Mit DC haben Sie ja einen entscheidenden Unterschied: Sie können nicht einfach den Stecker ziehen oder die Verbindung trennen. Es fließt ja immer Strom im Gegensatz zu AC. Dort haben wir 50-mal in der Sekunde einen Nulldurchgang. Das heißt, wenn Sie den Stecker ziehen, reißt der Lichtbogen nach spätestens 20 Millisekunden ab; das ist ungefährlich. Bei DC ist das aber eben nicht so. Es muss also für den Elektriker ersichtlich sein, dass es sich dort um Gleichstrom handelt und nicht um Wechselstrom.
Wie lässt sich eine stärkere Verbreitung von Gleichstrom in Deutschland erreichen?
Das Thema Normung ist sicherlich ein Punkt.

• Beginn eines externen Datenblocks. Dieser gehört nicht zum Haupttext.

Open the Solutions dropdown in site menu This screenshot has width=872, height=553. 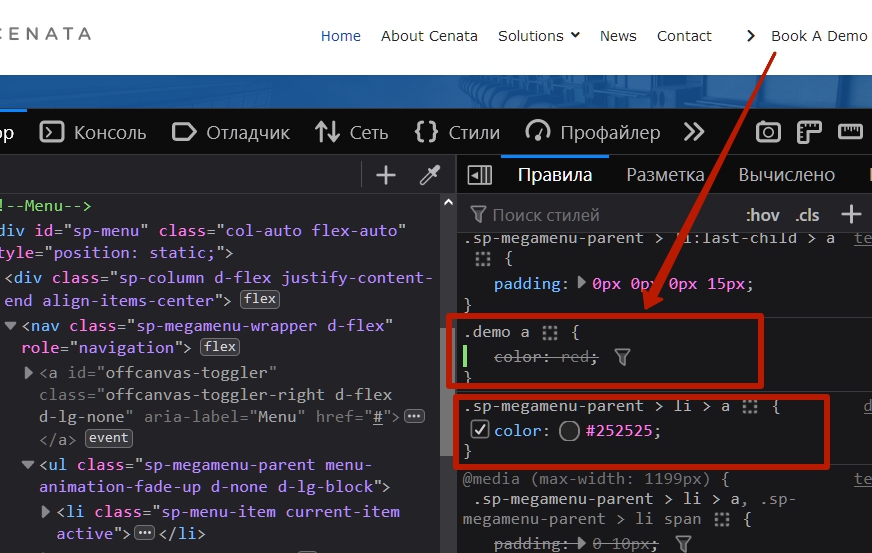coord(539,36)
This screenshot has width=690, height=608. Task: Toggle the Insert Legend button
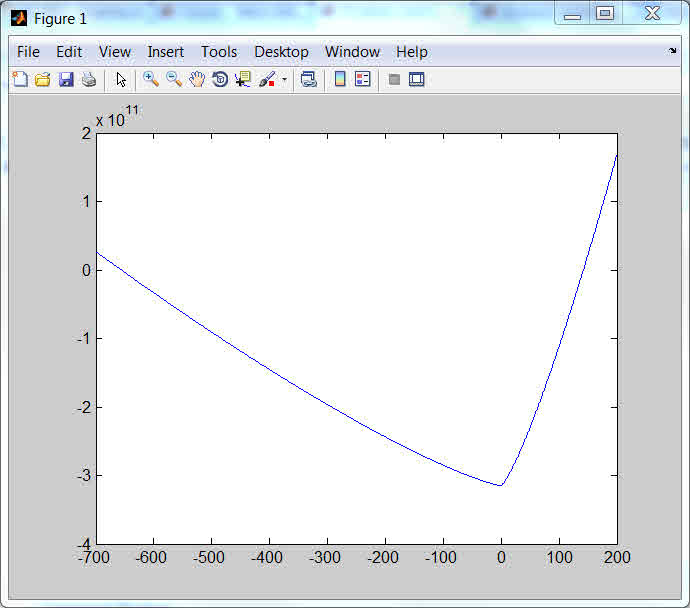(x=363, y=79)
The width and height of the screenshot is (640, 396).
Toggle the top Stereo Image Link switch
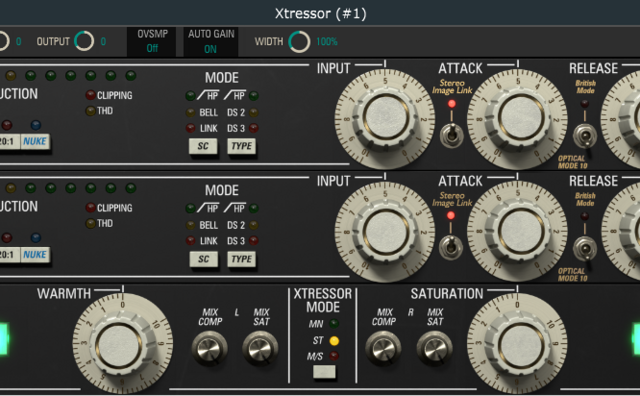coord(451,136)
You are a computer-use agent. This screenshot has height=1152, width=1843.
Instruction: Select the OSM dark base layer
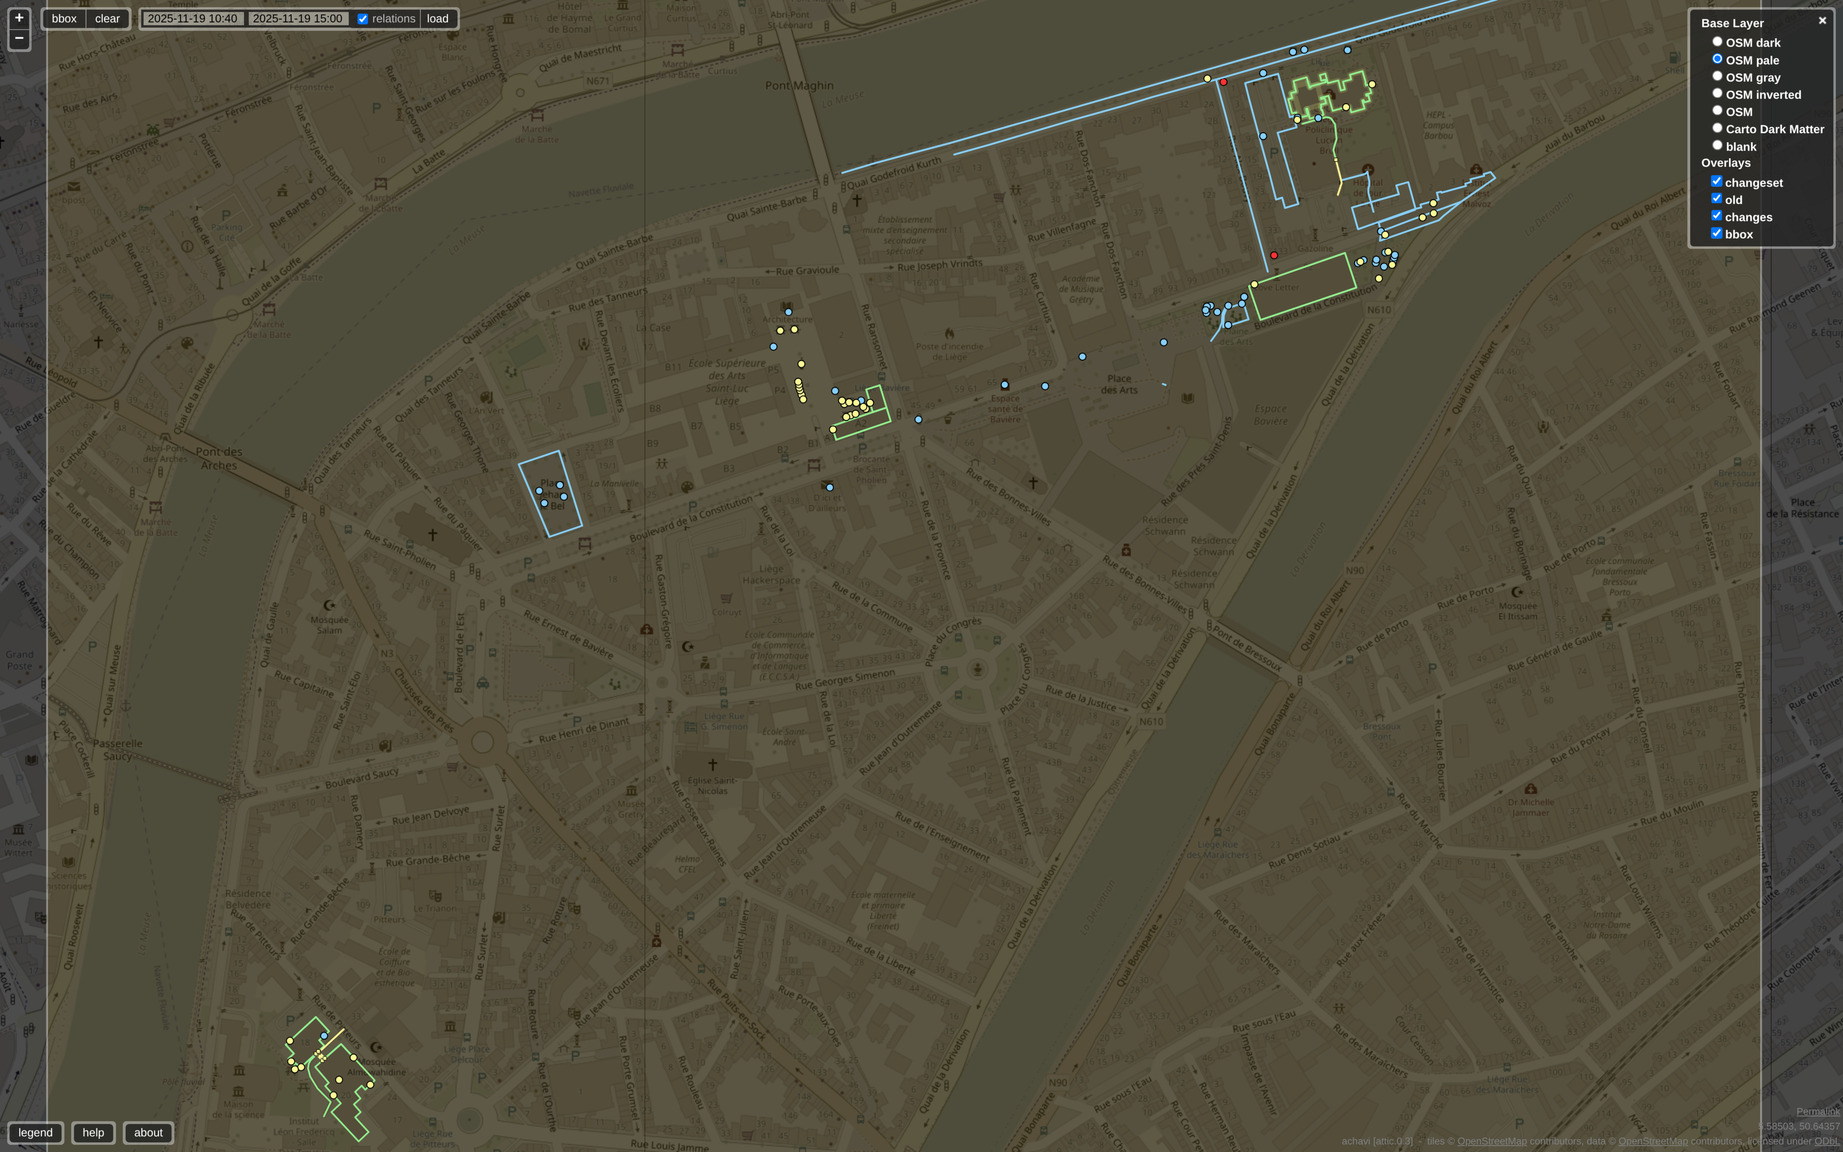coord(1717,42)
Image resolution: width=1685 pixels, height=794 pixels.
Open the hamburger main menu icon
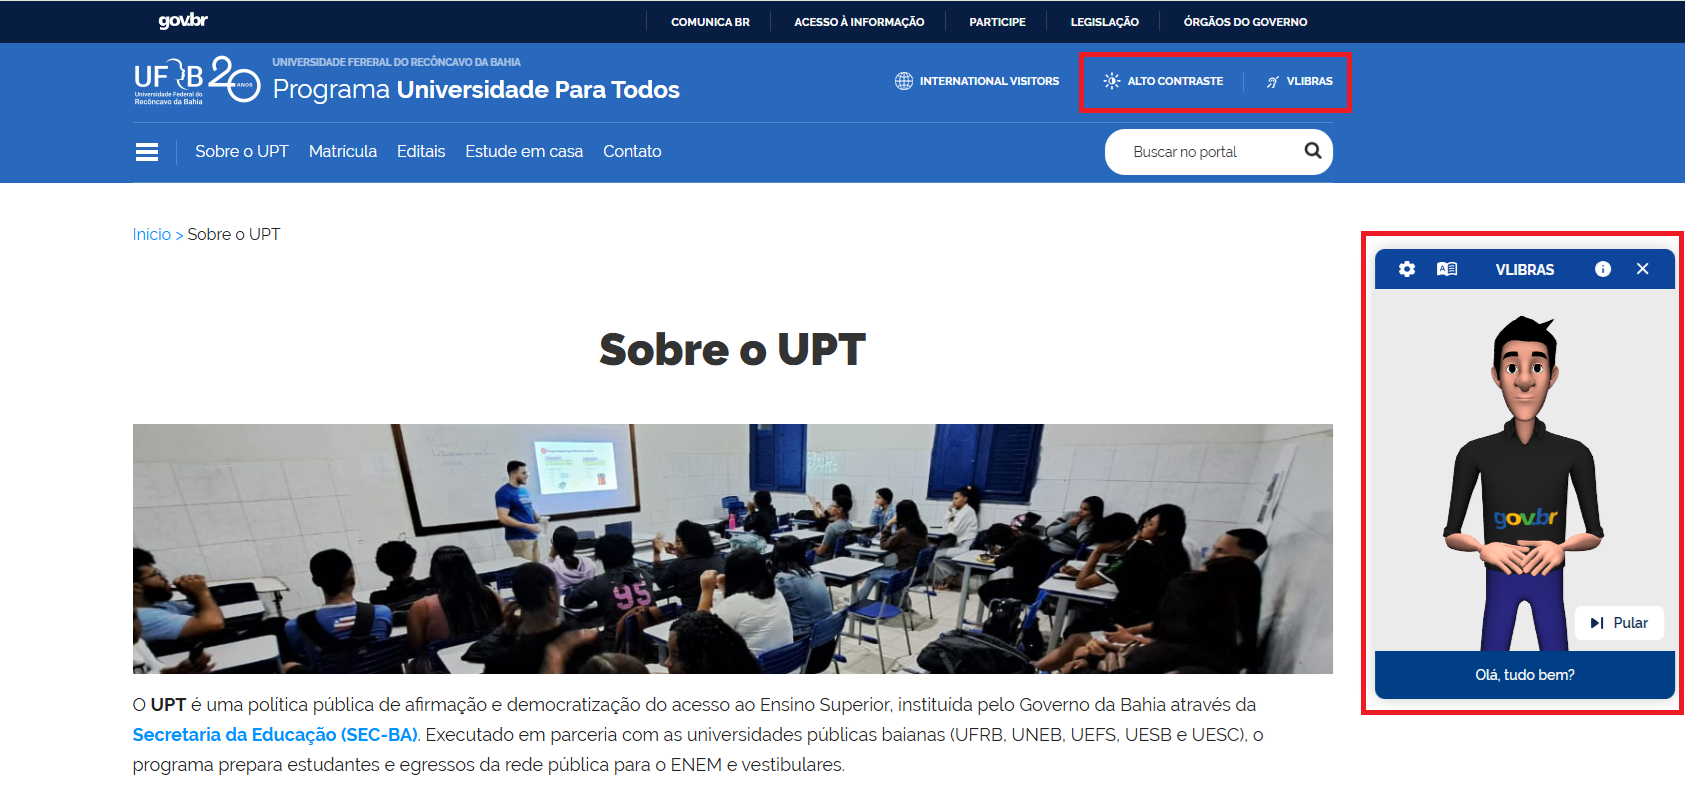click(147, 152)
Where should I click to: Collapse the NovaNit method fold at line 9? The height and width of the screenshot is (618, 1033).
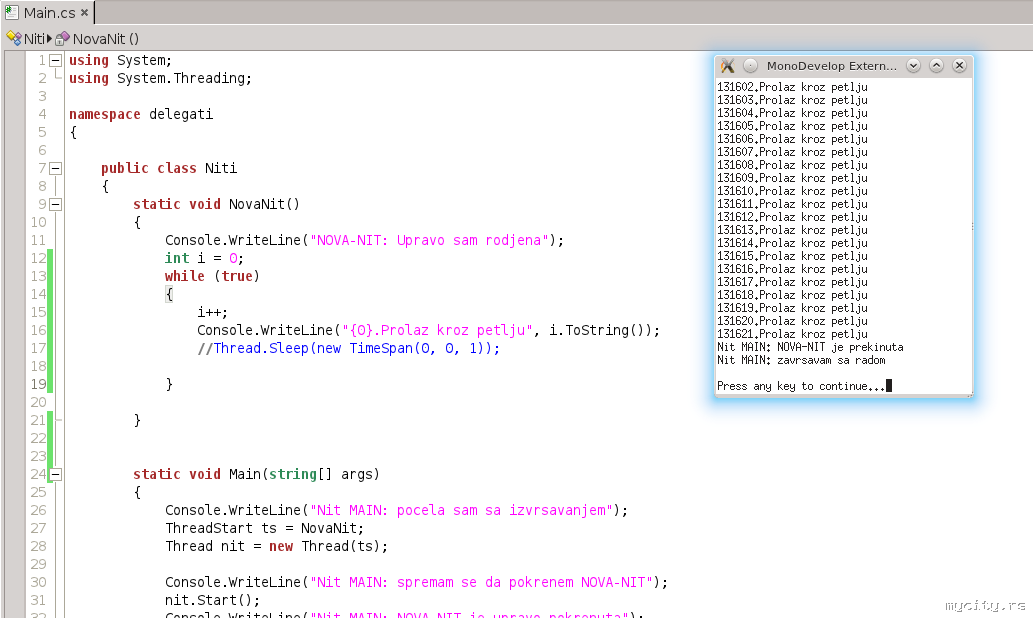coord(55,204)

Das würde helfen, Produkte auf der einen Seite für die Anwender zu entwickeln, die dann auf der anderen Seite wieder Nachfrage nach DC erzeugen. Ich denke, hier sind wir noch am Anfang. In Deutschland ist es nun mal so: Ohne Normen passiert relativ wenig.
Welche Normen werden benötigt?
Zum Beispiel für die entsprechende Spannungsklasse, die Farbcodes, die wir angesprochen haben, und auch die Installationsrichtlinien müssen genormt werden. Wie werden die entsprechenden Stromkreise, wenn ich AC und DC zusammen verlege, voneinander getrennt? Darf ich sie zusammen verlegen? Auch Standards für Schutzeinrichtungen sind entsprechend zu definieren. Es stehen einige Themen in solch einer Norm und die gilt es jetzt natürlich alle zu erarbeiten und zu verabschieden.
Kommen wir zum Abschluss noch mal auf den Wechselstrom zurück. Wieso ist, angesichts der Vorteile von Gleichstrom, noch keine weitgehendere Umstellung geschehen?
Ein sehr gut funktionierendes, etabliertes AC-Netz ist natürlich eine große Hemmschwelle für eine Umsetzung. Stattdessen wird man über Insellösungen versuchen, schnell Effizienzen zu heben, um diese Inseln dann an der ein oder anderen Stelle zu vernetzen oder dort, wo neu investiert wird, gleich in DC zu gehen. Das wird ein Prozess sein, der langsam in Gang kommt.
Provokant gefragt: Hat die Wechselstromtechnik noch eine Zukunft?
Eine Zukunft hat Wechselstrom auf jeden Fall. Es wird eine Koexistenz der beiden Netze geben. In welcher Ausprägung und in welcher Tiefe? Ich denke, das wird die Zukunft zeigen.